Researchers at the Food and Agriculture Organization of the United Nations, World Resources Institute and several other organizations worked with local experts to examine hundreds of thousands of high-resolution satellite images on Google Earth, painstakingly counting individual trees and shrubs. In the end, we found the equivalent of another Amazon rainforest that we never knew existed.
You might be surprised to learn that the world’s deserts and drylands are full of trees.
Many of us think of these landscapes as an endless expanse of rolling sand dunes or open bushlands. In fact, drylands cover more than 40 percent of the world’s surface, from the plains south of the Sahara to the steppes of Central Asia and the savannahs of Latin America.
Drylands forests can be sparse and difficult to monitor, which is likely why the trees weren’t previously discovered.
We simply didn’t have the right techniques or adequate satellite power needed to zoom in on small patches of trees. These areas typically don’t receive a lot of attention in global discussions about the environment, but the discovery of these new forests could be hugely important for the people who call them home.
Around the world, drylands are home to about two billion people – 90 percent of them live in developing countries. These are some of the world’s poorest people, many of them small-scale farmers and herders who depend on the natural environment for their food security and livelihoods.
For these communities, our “discovery” of these trees using space-age technology just confirms what local people already knew – that trees exist across the drylands and are a vital resource for the people who make their homes there. A single tree in the desert can be a farmer’s source of energy, food and respite – shade from the hot sun.
Deforestation
Unfortunately, much of the world’s dryland forests have already been lost to deforestation, overgrazing and desertification likely accelerated by climate change. When these trees are lost, their benefits disappear, too – people can no longer harvest them for firewood, livestock no longer have a shady resting place, and soil loses its vitality and blows away in the wind. As the land degrades, people are forced to move, creating refugees and fueling the already serious global migration crisis.

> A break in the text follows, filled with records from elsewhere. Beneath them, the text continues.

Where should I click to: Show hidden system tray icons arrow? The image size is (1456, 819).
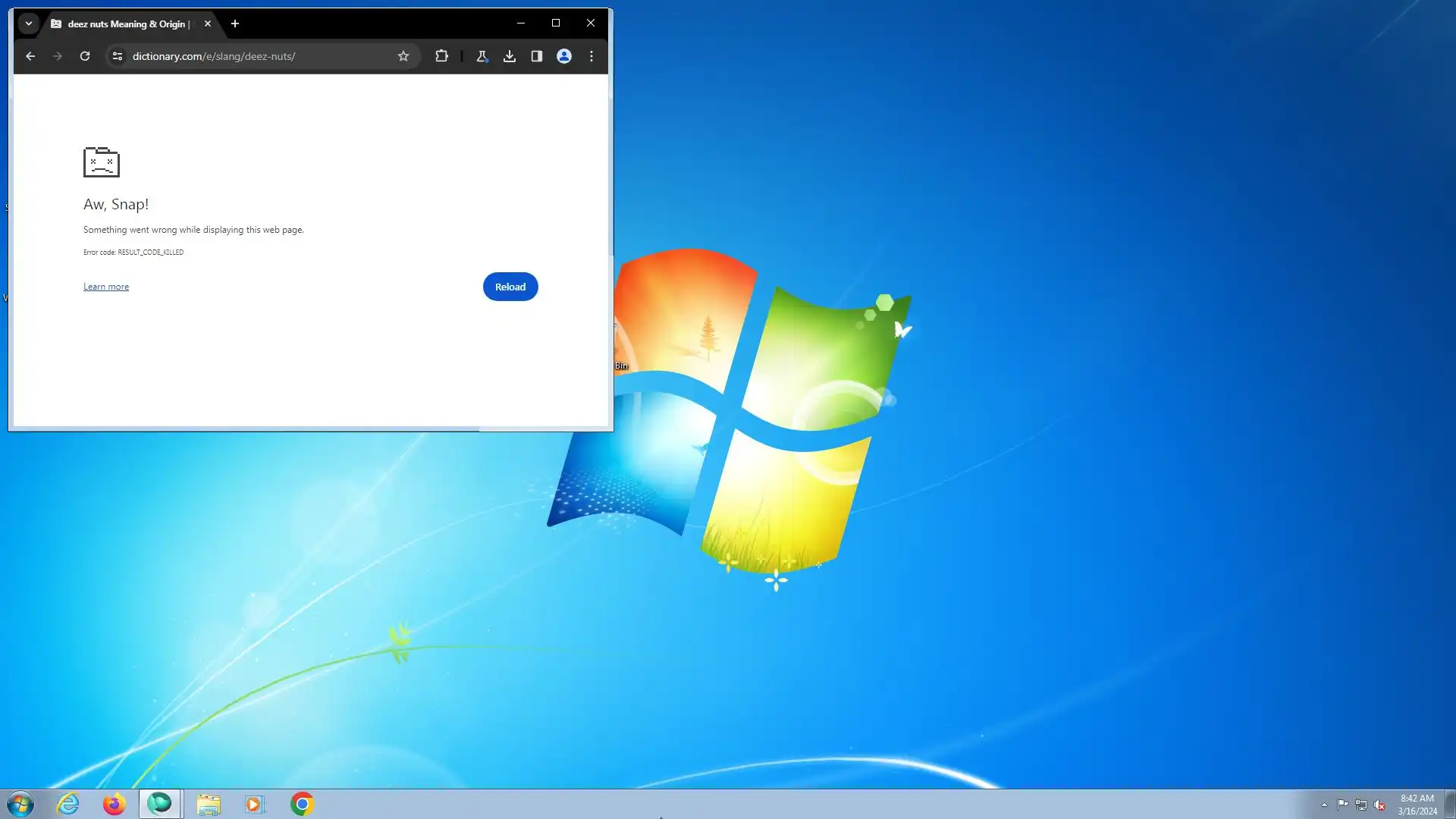click(x=1324, y=805)
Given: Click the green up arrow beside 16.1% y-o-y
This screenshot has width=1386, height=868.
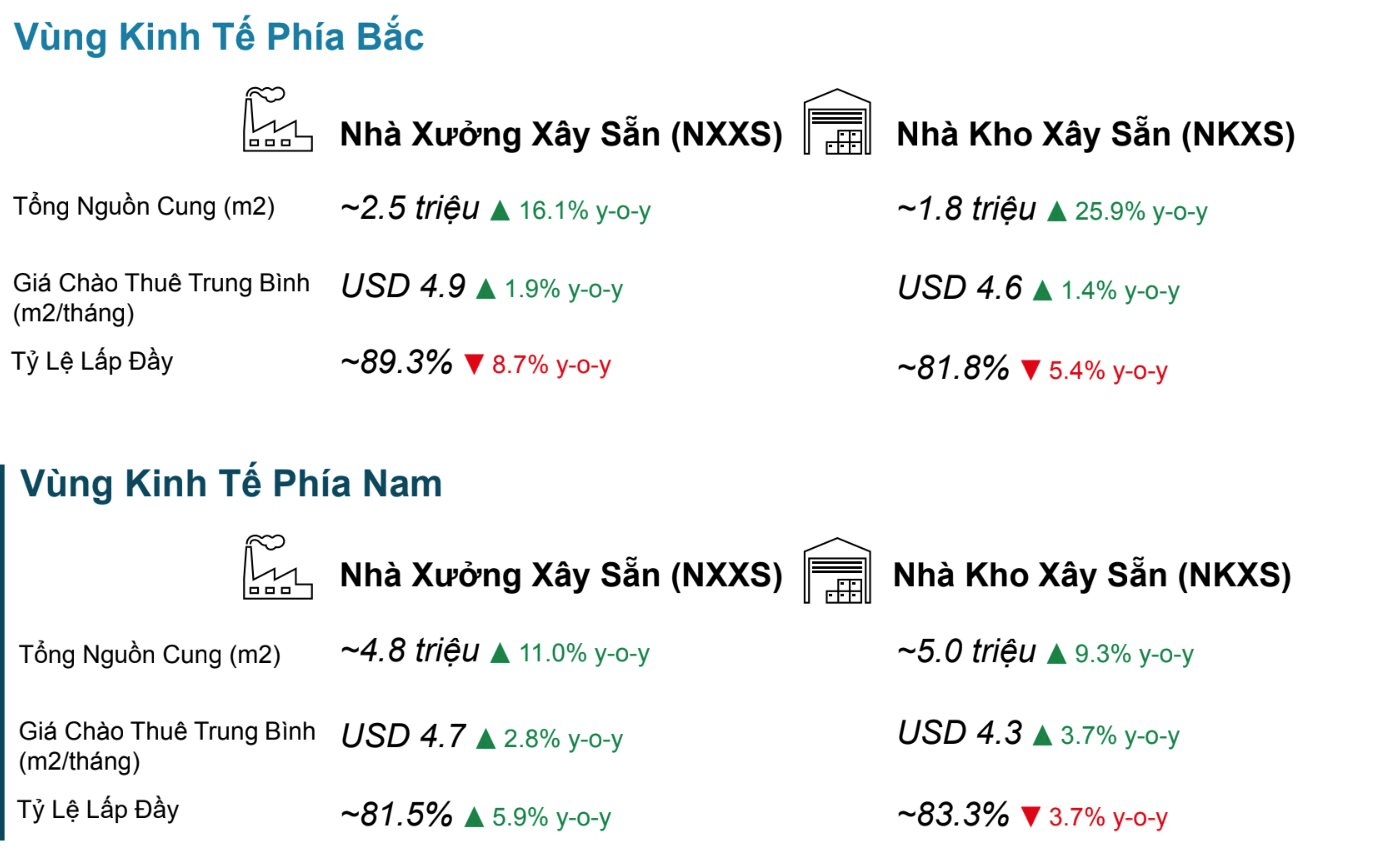Looking at the screenshot, I should coord(501,211).
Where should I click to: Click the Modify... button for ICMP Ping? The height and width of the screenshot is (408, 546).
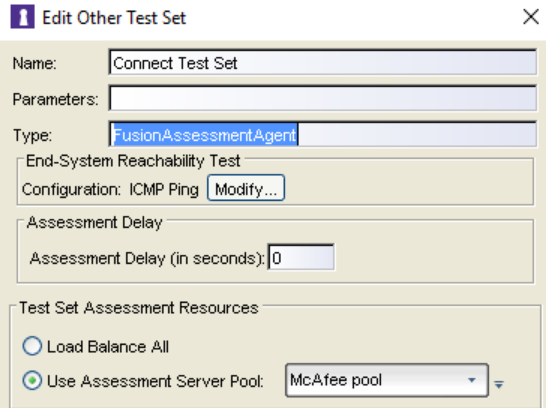(x=246, y=188)
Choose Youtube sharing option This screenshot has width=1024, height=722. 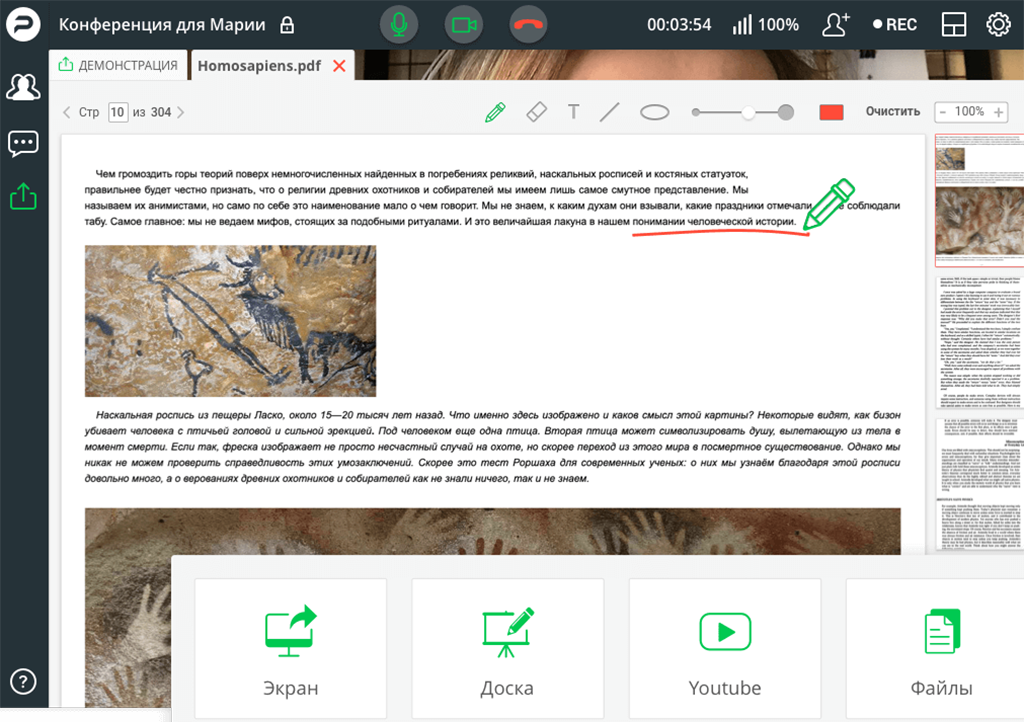(x=725, y=647)
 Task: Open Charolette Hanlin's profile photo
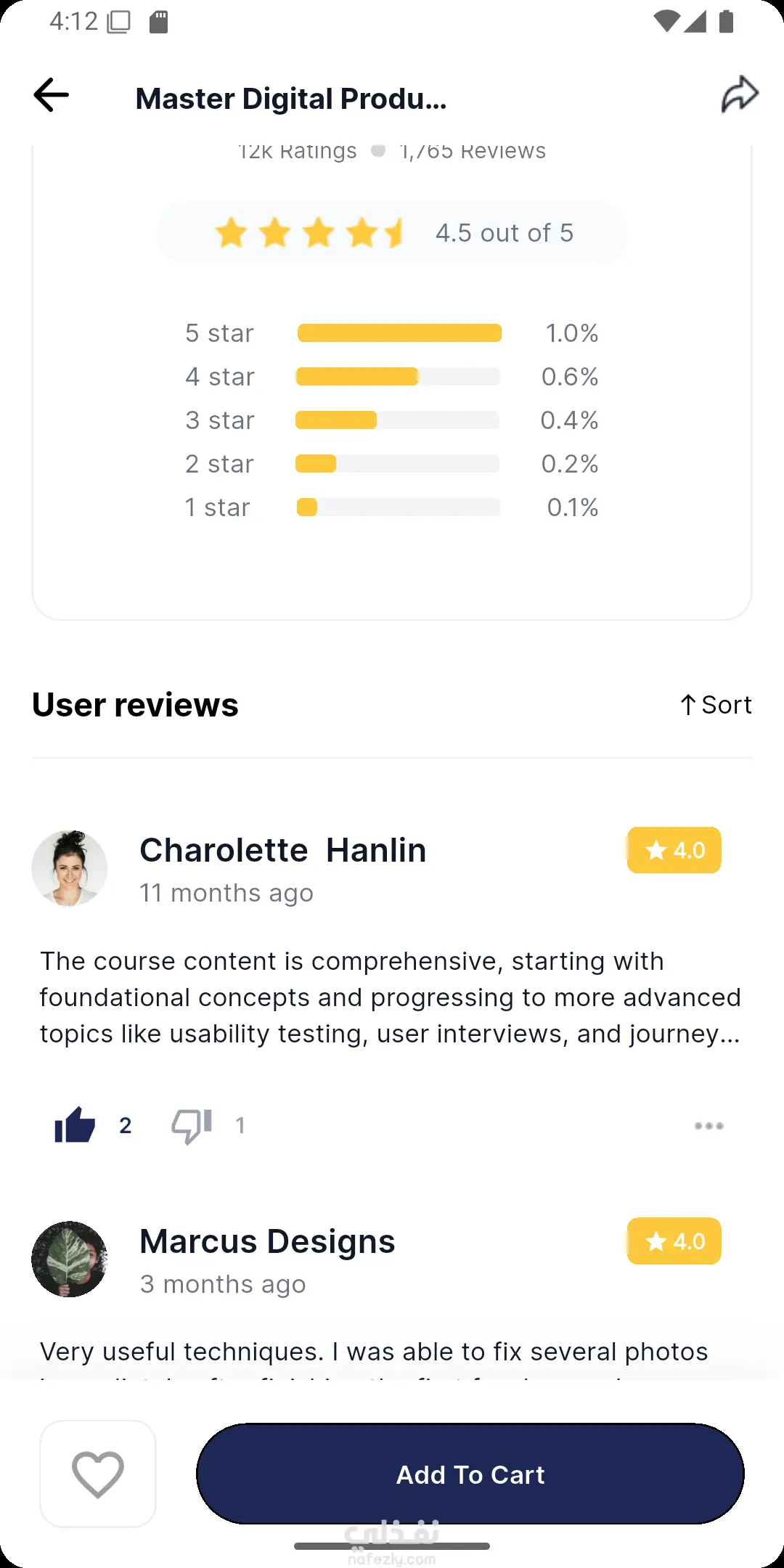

However, there are clear opportunities to increase the protection and restoration of dryland forests. This can include planting new trees, protecting ones under threat, and allowing seeds and root systems to regenerate naturally by guarding them until they’re hardy enough to survive the teeth of foraging goats and cattle.
There is already evidence of how forest restoration and improved land and water management has improved the livelihoods of communities around the world.
Regeneration
In Niger, a farmer-managed natural regeneration movement – where farmers protected and managed naturally occurring trees and shrubs alongside agriculture- helped increase crop yields, produce food for livestock, improve household energy supply and increase household income.
In the mid-1980s, these farmers collectively restored roughly five million hectares – more than 19,000 square miles – of land with more than 200 million new trees. In northern Ethiopia, now greener than at any point in the last 145 years, local communities organized to control livestock grazing and wood cutting on degraded plateaus and mountain slopes, allowing vegetation to regenerate.
The landscape has been completely transformed, helping farmers increase crop production, secure water supplies and build resilience to drought. Similar success stories are emerging all around the world. New initiatives such as the African Forest Landscape Restoration Initiative (AFR100) have started accelerating restoration by sharing best practices and providing access to restoration finance.
Now that we know where the trees in the world’s deserts and drylands are, we can better monitor and manage them. And by measuring the benefits that trees in drylands generate, we can encourage others to invest more in these overlooked rural places.
Governments should remove barriers to restoration by making sure farmers have clear legal rights to their land and trees. Businesses can look for opportunities to invest in restoration projects. And we can all do more to support restoration efforts, such as the Greenbelt Movement, founded by Nobel Prize Winner Wangari Maathai.
These efforts could unlock the ability of local communities in drylands to manage their own restoration, pulling themselves out of poverty and fighting climate change along the way.
Let’s work together to make the world’s deserts and drylands just a little bit greener.